Just curious what is going on here--two different people retracting bids? That would be two bidders banned from any of my auctions-ever!

http://www.ebay.com/itm/172419512299?_trksid=p2060353.m1438.l2649&ssPageName=STRK:MEBIDX:IT


----------



## rollfaster (Nov 30, 2016)

My thoughts are: if you not committed to buying, don't bother throwing down a bid. Plain and simple!


----------



## catfish (Nov 30, 2016)

Bidders remorse?


----------



## tripple3 (Nov 30, 2016)

Pretty! $2500 to start it; $150 to ship


----------



## volksboy57 (Nov 30, 2016)

That is so cool!


----------



## Freqman1 (Nov 30, 2016)

I guess the person that retracted their bid two days ago had a change of heart. Hopefully they follow through. V/r Shawn


----------



## CWCMAN (Nov 30, 2016)

He didn't want to be on your poop list Shawn. You scared him straight.
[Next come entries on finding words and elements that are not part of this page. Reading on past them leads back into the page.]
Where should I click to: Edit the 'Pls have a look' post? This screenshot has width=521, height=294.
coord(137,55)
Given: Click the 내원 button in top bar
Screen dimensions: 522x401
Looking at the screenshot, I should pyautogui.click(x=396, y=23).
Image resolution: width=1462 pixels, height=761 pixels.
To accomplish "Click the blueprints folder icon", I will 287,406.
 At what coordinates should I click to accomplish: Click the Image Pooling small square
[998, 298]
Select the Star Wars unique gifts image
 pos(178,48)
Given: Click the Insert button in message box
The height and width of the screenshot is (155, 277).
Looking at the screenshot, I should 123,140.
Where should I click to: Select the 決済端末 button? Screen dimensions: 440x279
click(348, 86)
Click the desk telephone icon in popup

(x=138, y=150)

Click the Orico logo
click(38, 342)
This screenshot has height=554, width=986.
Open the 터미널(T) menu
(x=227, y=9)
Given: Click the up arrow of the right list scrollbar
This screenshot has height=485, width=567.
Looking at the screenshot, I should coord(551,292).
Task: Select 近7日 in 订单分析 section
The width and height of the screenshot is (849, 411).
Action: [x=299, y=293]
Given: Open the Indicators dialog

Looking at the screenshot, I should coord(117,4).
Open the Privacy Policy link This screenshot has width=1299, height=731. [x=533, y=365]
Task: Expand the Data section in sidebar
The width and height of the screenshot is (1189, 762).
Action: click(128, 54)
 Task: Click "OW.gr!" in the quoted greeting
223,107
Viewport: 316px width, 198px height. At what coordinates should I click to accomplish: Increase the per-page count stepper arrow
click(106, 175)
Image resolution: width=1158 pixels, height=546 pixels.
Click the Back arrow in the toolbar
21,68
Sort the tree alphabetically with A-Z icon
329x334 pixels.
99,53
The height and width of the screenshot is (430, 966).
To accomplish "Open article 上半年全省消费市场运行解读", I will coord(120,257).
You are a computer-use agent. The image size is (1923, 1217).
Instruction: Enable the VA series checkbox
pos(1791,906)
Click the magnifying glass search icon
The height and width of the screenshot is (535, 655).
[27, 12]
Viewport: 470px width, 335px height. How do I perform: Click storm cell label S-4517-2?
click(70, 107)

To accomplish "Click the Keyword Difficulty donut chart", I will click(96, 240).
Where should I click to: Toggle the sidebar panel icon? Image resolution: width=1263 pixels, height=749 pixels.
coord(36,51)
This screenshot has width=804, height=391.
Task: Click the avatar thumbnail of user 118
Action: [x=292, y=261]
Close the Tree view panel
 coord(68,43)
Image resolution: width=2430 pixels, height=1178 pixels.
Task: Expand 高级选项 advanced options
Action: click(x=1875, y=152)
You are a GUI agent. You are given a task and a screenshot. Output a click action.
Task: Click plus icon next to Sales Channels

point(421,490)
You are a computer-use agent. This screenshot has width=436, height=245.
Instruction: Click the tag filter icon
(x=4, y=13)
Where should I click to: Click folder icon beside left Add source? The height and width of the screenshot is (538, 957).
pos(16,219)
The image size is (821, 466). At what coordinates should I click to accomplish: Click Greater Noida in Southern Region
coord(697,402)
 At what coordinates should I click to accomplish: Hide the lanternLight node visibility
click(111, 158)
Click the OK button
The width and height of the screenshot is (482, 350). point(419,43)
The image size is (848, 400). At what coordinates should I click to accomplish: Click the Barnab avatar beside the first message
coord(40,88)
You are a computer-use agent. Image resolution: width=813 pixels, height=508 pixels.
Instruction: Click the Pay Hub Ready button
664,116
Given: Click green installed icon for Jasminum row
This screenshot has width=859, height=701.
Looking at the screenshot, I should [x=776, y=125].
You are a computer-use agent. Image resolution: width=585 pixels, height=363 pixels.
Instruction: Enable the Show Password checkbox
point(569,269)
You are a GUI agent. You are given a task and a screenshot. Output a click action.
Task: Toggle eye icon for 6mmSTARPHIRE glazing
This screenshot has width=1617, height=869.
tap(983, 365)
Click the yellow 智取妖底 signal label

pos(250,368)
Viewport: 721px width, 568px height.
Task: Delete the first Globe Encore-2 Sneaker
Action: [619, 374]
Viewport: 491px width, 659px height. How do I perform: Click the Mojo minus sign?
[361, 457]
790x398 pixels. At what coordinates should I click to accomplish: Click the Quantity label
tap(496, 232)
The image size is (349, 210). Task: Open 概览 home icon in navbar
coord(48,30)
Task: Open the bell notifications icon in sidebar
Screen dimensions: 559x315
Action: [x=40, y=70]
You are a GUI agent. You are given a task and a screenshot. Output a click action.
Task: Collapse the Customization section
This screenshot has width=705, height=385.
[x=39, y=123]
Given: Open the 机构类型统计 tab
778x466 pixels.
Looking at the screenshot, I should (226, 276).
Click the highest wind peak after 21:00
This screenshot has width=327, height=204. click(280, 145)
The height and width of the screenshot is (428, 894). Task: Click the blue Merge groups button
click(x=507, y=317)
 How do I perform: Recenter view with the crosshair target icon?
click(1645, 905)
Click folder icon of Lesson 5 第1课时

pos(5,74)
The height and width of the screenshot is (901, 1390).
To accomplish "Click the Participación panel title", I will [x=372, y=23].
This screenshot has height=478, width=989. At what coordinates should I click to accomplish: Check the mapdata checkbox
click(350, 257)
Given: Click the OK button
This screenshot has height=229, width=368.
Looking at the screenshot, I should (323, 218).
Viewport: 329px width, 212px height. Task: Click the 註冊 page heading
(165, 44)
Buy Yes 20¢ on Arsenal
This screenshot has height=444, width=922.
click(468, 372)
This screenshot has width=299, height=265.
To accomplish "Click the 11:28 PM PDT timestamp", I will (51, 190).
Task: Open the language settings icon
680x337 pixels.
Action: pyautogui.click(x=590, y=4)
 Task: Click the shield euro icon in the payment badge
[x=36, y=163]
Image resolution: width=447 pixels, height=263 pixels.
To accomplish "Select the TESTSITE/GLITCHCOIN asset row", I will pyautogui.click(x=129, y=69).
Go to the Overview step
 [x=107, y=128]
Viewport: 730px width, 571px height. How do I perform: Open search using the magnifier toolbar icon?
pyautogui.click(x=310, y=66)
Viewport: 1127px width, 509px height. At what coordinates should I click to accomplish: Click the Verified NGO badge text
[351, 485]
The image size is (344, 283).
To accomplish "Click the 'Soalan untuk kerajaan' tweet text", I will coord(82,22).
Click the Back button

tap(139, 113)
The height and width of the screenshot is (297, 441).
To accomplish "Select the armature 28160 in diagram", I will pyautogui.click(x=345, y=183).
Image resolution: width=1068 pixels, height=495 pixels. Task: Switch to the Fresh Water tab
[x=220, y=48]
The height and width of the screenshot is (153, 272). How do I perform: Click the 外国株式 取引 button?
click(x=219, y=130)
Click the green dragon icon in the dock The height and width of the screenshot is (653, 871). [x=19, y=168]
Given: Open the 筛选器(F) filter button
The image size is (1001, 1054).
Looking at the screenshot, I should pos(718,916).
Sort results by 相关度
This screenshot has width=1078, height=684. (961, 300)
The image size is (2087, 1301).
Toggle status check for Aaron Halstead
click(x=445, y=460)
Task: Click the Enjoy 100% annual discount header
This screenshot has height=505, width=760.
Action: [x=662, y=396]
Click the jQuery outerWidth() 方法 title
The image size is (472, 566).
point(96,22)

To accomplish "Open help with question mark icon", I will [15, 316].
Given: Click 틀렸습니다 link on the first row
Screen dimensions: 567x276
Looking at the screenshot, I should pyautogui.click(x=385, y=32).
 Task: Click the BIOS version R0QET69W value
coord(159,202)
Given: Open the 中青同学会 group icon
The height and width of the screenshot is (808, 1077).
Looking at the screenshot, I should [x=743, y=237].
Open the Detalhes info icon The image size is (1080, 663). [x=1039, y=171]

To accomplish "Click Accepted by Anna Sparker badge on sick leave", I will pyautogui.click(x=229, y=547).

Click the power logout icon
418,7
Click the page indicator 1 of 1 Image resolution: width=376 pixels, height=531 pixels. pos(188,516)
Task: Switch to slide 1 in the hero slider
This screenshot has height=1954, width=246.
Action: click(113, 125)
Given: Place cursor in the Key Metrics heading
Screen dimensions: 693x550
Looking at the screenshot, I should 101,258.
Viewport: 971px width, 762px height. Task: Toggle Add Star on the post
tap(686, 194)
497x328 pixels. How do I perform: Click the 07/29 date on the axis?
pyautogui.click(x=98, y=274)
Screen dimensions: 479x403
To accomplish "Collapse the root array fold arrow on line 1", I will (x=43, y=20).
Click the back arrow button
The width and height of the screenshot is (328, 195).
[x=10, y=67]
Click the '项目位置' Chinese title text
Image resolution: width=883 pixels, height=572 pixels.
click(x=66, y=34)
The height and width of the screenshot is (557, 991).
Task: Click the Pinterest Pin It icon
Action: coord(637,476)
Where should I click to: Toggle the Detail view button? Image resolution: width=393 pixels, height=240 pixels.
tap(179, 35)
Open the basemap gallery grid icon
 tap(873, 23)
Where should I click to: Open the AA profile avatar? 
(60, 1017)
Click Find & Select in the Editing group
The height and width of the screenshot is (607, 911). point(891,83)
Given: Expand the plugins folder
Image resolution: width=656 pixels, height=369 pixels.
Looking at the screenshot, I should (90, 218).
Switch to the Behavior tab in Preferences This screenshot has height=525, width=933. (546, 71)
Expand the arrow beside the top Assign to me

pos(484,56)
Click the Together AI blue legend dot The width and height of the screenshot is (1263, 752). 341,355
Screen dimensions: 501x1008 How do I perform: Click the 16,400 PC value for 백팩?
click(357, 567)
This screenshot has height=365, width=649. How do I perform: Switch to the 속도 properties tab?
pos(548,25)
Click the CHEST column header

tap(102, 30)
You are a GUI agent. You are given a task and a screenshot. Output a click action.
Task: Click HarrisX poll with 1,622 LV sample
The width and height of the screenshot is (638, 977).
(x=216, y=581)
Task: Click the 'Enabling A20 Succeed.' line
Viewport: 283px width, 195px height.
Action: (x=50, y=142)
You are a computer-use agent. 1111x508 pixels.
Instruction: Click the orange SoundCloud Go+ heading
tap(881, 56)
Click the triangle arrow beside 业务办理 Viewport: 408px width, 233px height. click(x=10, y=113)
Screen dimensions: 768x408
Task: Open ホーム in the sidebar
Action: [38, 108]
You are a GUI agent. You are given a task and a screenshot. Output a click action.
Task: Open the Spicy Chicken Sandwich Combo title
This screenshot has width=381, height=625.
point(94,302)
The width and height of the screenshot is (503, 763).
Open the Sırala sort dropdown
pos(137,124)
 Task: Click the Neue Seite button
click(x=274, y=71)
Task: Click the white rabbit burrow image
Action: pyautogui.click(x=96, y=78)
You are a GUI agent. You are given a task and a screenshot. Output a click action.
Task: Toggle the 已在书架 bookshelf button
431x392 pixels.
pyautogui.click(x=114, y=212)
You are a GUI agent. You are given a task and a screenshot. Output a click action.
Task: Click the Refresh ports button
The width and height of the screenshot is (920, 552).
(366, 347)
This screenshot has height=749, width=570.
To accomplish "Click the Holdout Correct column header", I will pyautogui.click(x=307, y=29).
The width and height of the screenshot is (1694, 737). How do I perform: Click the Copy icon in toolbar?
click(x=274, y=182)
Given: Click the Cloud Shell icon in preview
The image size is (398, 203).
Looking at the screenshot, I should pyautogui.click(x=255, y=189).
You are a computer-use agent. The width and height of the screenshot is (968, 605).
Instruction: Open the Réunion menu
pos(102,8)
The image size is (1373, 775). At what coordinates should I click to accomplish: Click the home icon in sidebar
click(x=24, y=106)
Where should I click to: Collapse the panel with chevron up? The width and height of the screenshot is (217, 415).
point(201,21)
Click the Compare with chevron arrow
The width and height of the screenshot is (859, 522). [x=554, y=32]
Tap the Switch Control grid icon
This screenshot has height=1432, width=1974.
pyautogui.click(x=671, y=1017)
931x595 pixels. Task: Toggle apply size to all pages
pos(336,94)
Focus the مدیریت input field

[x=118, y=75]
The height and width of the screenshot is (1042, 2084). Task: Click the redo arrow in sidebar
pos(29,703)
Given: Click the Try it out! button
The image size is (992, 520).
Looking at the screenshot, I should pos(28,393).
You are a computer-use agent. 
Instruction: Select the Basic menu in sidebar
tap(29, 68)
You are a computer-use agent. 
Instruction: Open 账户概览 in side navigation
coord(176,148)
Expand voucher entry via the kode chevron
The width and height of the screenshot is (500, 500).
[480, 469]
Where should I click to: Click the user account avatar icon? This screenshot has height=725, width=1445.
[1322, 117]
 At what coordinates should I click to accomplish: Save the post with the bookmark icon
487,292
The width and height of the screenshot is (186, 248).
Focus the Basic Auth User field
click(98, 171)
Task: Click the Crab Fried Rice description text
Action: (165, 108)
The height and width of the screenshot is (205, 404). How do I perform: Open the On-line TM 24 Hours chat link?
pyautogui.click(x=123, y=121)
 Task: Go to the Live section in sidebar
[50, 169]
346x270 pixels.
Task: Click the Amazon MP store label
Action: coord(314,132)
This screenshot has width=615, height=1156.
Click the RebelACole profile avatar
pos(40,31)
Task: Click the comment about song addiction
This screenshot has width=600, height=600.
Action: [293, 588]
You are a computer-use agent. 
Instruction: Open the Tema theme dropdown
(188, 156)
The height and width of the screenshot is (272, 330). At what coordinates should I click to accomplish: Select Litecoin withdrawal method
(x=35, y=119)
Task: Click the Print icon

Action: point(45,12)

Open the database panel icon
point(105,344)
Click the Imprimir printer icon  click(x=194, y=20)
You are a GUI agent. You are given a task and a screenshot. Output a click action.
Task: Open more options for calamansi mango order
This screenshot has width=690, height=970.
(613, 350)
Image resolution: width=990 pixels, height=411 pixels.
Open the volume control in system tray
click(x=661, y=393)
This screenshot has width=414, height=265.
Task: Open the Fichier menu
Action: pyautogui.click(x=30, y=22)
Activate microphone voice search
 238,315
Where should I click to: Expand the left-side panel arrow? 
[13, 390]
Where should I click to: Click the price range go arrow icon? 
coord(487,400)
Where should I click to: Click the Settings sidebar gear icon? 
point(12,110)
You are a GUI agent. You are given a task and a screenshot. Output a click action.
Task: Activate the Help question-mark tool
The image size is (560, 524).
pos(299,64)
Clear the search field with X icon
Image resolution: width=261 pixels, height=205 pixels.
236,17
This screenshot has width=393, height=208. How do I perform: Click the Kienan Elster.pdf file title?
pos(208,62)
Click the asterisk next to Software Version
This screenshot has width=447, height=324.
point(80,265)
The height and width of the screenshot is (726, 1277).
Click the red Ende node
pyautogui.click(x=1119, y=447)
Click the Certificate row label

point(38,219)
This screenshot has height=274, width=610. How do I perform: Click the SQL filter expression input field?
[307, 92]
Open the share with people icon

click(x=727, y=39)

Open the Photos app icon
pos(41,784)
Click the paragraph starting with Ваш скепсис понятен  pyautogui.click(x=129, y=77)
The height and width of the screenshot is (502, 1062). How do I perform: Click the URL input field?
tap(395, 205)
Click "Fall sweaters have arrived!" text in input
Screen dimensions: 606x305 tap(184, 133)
That's funny how the cabe has auto clean up on some of the choice words 

"Garbage" was not the word I wrote.........More like SH*T


----------



## Bikermaniac (Dec 6, 2016)

Very cool bike!


----------



## tripple3 (Dec 7, 2016)

1 bid is all it took.
So was it a member here? Care to Share??


----------



## THEGOLDENGREEK (Dec 7, 2016)

Yes it's my friends bike that he is selling the twin flex on eBay .


----------



## 37fleetwood (Dec 7, 2016)

well, it's technically a collection of unrelated parts, not much of it goes together.


----------